Before the coho can be upgraded from the red-line federal “endangered” classification, Obedzinski must find 10,100 salmon in the watershed for three consecutive years. This past January, the estimate was 456. That makes every single salmon spawning again in prime habitat like Mill Creek vitally important.
Challenges for the coho
Mill Creek collects water from mountains in one of the wettest spots in Sonoma County, near Venado. Then it burbles and winds for 15 miles through wooded mountain canyons and second growth redwoods, before entering Dry Creek about a mile from the Russian River, and 35 miles from the sea.
Experts consider the upper reaches of Mill Creek to have the perfect mix of what coho need to survive: steady flowing water, woody cover, cool pools and clean gravel beds for salmon eggs.

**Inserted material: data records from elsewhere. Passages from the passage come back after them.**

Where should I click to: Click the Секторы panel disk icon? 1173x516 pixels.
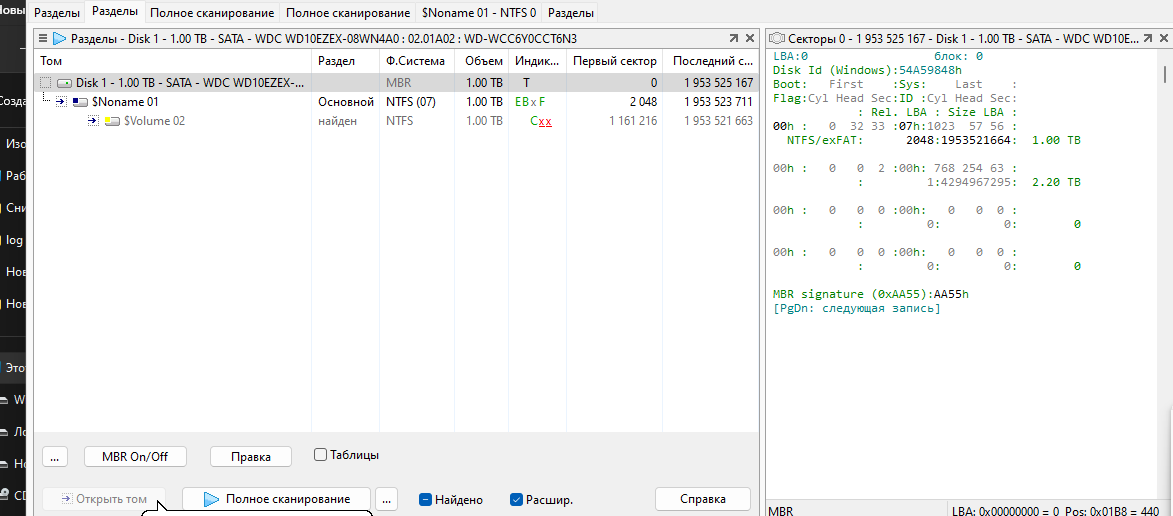click(x=776, y=38)
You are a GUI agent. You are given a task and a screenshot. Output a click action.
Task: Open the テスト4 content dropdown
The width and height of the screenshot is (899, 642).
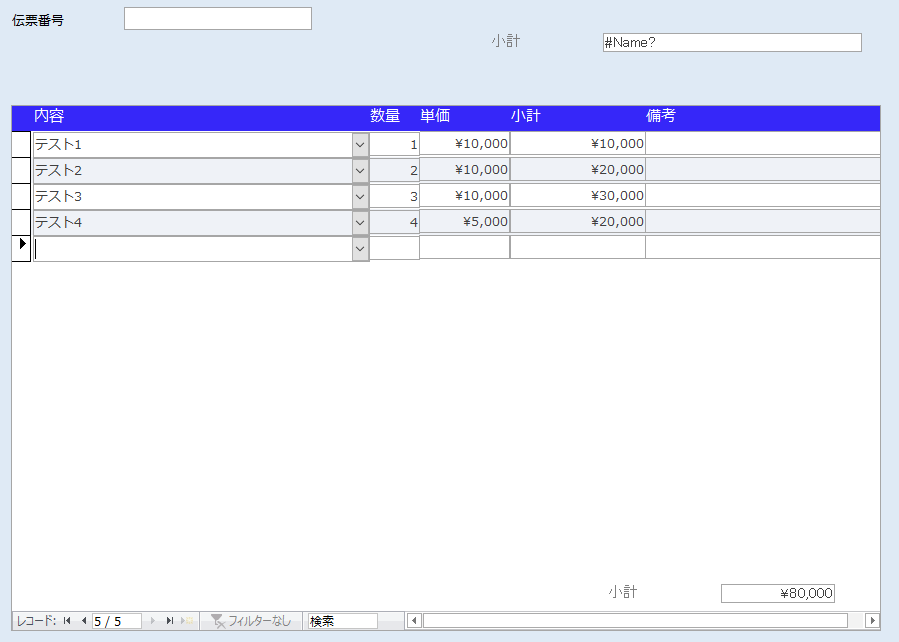click(x=360, y=222)
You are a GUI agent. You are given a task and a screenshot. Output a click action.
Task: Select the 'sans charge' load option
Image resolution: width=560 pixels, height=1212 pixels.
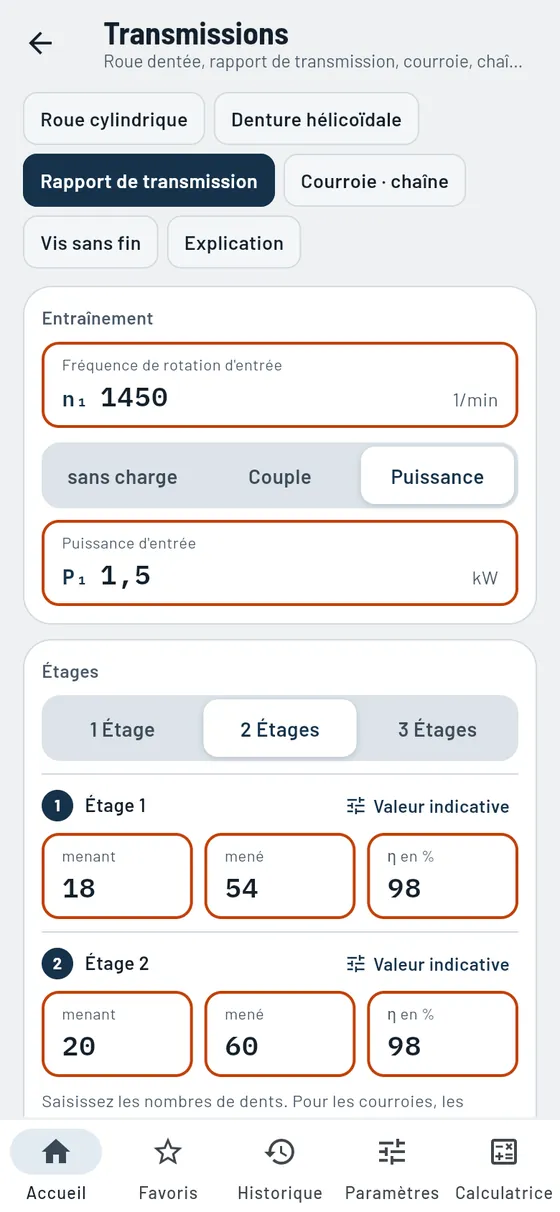[x=122, y=477]
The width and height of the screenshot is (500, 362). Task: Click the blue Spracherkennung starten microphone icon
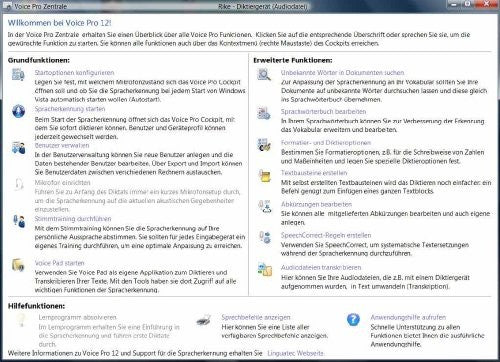tap(19, 111)
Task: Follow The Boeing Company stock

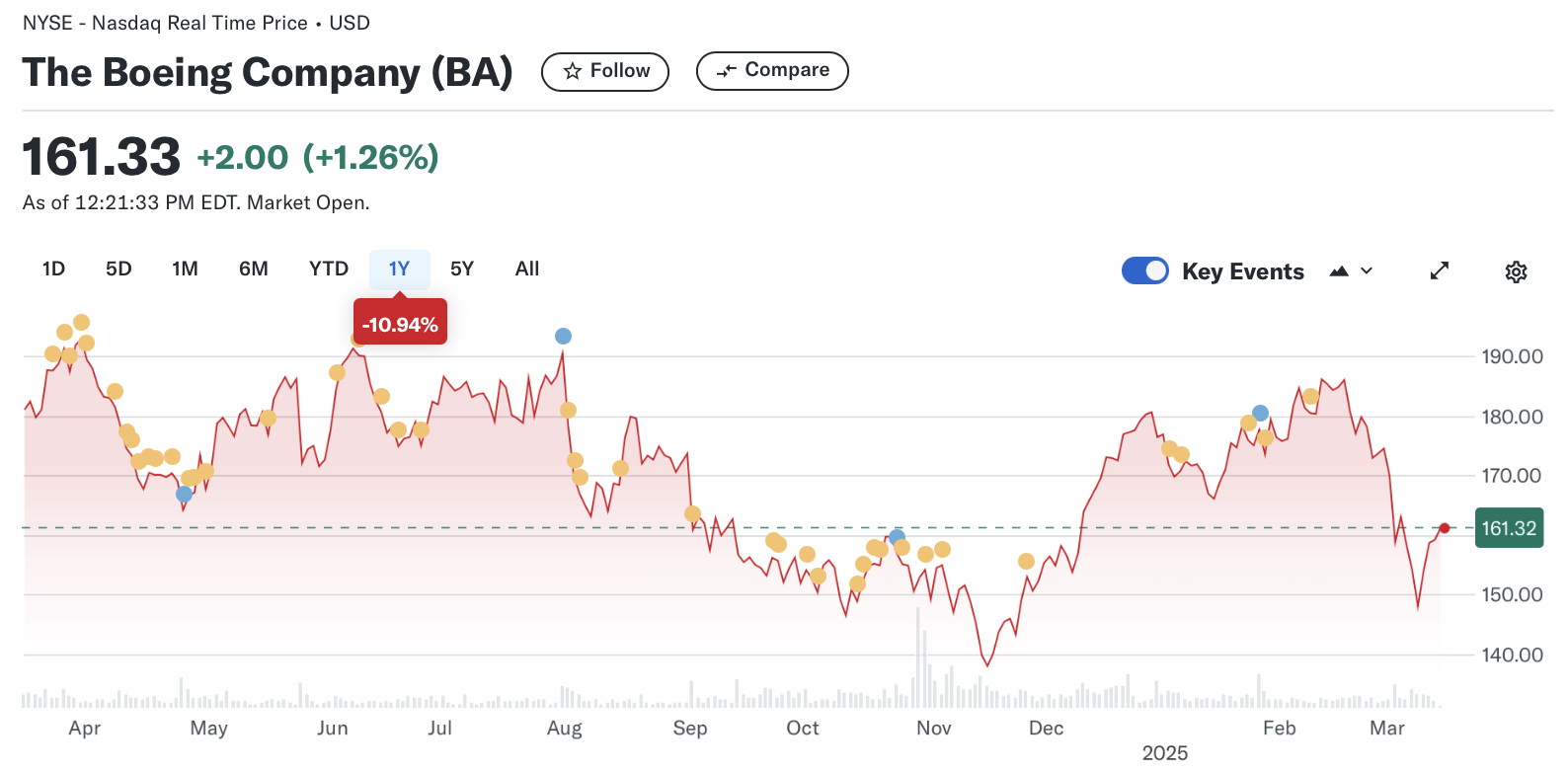Action: pos(605,71)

Water flow is especially critical: after hatching, juvenile coho spend an entire year or more in the stream before heading to the sea. “Their biggest challenge,” Obedzinski says, “is surviving that first summer, because streams begin to dwindle and pools shrink as soon as rains end in February or March.”
Unfortunately, civilization has not been kind to the salmon's streams. Today, about 95 percent of Sonoma County's million acres are privately owned, and that means to survive the salmon must compete for water with the residents, ranches, vineyards, dairies and farms along their streams.
The other challenge coho face is the marathon swim home. After living two or three years in the Pacific Ocean, male and female salmon will successfully navigate upstream, through strong winter currents and rock-strewn mountain canyons, swimming to elevations of more than 1,500 feet, to find their ancestral stream and each other, to start the next generation.
Unless, of course, they meet a dam.
And that was the problem with Mill Creek: about a mile up, there was a dam. First built in the early 1900s in a narrow steep-sided canyon, it sits on four adjoining private properties, and is still being used as the source of drinking water for two creekside homes.